Laut der Analyse, die die WHO in Zusammenarbeit mit Unicef erstellt hat, führte die Hälfte der Infektionen zu einem Spitalaufenthalt. Laut vorläufigen Daten seien 38 Todesfälle gemeldet worden.
Die Zahlen stiegen besonders nach dem Rückgang der Impfquoten während der Corona-Pandemie. In vielen Ländern hätten sich die Impfraten noch nicht wieder auf das Niveau vor der Pandemie bewegt, wodurch das Risiko von Ausbrüchen weiter steigt. Dr. Hans P. Kluge, der WHO-Regionaldirektor für Europa, wird in der Mitteilung zitiert: «Masern sind zurück – und das ist ein Weckruf. Ohne hohe Impfquote gibt es keine Gesundheitssicherheit.» Jedes Land müsse seine Anstrengungen verstärken, um ungeimpfte Gemeinschaften zu erreichen. «Das Masernvirus ruht nie – und wir dürfen es auch nicht.»
2024 entfiel ein Drittel aller weltweit gemeldeten Masernfälle auf Europa. Laut der Mitteilung hätten allein im Jahr 2023 rund 500 000 Kinder die erste Masernimpfung verpasst. Besonders betroffen sind Bosnien-Herzegowina, Montenegro, Nordmazedonien und Rumänien. In diesen Ländern erhielten laut WHO weniger als 80 Prozent der impfberechtigten Kinder die erste Impfung – weit unter der benötigten 95-Prozent-Quote für die Herdenimmunität.

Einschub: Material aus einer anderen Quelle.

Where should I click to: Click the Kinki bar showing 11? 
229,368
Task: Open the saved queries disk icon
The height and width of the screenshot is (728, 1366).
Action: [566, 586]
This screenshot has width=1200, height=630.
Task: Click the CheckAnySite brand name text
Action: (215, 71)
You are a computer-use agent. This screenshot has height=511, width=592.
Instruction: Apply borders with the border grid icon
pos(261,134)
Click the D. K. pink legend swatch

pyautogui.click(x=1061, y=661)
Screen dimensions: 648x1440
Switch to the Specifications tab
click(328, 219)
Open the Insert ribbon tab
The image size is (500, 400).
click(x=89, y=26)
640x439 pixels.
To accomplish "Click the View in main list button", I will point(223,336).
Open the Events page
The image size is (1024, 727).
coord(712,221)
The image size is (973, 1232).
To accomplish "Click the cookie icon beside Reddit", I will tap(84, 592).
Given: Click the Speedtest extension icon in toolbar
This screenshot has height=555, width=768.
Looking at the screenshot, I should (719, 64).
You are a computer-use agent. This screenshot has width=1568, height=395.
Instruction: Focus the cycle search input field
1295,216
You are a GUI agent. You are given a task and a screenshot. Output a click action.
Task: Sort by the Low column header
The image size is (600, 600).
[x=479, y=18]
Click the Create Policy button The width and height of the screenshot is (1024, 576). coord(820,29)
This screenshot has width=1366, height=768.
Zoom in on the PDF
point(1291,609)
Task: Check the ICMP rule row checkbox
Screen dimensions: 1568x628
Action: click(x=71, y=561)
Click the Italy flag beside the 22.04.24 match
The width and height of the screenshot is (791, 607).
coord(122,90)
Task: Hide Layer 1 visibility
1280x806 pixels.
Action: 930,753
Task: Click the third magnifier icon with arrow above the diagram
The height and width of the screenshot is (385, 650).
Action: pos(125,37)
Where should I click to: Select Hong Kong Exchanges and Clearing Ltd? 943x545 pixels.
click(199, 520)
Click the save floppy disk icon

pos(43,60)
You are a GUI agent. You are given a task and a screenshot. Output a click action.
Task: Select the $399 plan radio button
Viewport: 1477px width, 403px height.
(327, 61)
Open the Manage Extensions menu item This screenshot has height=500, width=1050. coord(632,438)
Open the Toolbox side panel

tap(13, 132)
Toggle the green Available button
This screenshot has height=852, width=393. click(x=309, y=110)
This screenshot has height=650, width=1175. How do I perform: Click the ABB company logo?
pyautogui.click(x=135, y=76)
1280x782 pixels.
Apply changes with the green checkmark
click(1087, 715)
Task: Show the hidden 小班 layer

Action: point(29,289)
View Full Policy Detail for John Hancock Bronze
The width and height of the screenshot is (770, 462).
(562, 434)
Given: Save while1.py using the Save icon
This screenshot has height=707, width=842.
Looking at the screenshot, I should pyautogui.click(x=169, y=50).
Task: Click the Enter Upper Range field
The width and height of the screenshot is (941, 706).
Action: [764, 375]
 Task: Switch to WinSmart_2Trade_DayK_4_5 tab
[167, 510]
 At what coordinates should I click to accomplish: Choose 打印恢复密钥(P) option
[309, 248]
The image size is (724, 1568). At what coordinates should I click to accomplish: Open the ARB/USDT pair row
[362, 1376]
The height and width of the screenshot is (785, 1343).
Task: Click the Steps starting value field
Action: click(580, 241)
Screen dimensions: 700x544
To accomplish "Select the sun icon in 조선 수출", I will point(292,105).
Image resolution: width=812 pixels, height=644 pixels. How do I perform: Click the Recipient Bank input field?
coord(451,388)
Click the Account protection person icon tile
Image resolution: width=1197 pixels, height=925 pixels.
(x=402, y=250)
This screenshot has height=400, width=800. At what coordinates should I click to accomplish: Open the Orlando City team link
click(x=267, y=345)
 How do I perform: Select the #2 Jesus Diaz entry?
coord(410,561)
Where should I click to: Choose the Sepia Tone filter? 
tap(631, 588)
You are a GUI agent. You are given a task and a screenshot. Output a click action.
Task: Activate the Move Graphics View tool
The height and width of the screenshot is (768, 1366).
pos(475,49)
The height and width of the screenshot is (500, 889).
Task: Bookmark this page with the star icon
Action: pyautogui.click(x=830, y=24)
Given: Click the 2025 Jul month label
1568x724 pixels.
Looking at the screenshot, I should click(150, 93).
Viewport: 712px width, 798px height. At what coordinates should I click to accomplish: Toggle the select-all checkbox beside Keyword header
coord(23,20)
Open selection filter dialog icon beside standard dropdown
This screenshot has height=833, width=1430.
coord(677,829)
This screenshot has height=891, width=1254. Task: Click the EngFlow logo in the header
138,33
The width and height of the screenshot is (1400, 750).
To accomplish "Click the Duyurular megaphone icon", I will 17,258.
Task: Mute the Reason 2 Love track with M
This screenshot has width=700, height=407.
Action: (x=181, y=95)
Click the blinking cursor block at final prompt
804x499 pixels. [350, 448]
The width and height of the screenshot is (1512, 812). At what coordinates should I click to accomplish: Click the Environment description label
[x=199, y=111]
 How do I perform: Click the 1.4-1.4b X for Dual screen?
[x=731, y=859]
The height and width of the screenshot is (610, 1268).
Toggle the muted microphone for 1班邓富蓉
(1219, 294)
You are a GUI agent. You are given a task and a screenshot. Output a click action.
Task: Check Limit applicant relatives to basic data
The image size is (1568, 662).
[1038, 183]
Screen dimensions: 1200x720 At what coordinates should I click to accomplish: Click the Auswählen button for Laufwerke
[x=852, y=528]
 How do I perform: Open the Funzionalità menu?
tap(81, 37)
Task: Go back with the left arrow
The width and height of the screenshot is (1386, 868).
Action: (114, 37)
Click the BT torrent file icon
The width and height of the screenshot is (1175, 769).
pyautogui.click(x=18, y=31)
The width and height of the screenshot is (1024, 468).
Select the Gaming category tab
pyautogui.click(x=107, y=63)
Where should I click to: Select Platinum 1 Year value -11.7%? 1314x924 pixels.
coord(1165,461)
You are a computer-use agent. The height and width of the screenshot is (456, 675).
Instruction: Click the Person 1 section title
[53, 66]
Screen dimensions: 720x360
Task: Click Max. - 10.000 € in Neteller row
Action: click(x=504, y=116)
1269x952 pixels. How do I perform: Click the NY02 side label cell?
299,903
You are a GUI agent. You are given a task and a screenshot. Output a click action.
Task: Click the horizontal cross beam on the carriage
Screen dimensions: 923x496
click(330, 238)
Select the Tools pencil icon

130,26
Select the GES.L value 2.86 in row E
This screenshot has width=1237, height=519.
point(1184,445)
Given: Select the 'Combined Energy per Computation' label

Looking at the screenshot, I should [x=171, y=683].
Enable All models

In Bosnien und Herzegowina sowie Montenegro lag die Quote in den letzten fünf Jahren konstant unter 70 beziehungsweise 50 Prozent.
Hohe Dunkelziffer befürchtet
Auch in Texas verzichteten immer mehr Eltern auf die routinemässigen Kinderimpfungen gegen Masern und andere Infektionskrankheiten, schreibt die Lokalzeitung «Houston Chronicle». Von rund 160 erfassten Fällen im Gliedstaat waren laut der lokalen Gesundheitsbehörde 80 nicht geimpft. Bei 74 sei der Impfstatus unklar, und fünf Personen erkrankten trotz Impfung.
Wie schnell der Ausbruch eingedämmt werden kann, wird sich zeigen. Katherine Wells, die Direktorin für öffentliche Gesundheit in der texanischen Stadt Lubbock, sagte der «New York Times», sie gehe von einer hohen Dunkelziffer aus: «Ich vermute, dass nicht alle Masern-Fälle erfasst sind und es Hunderte von Infizierten gibt.»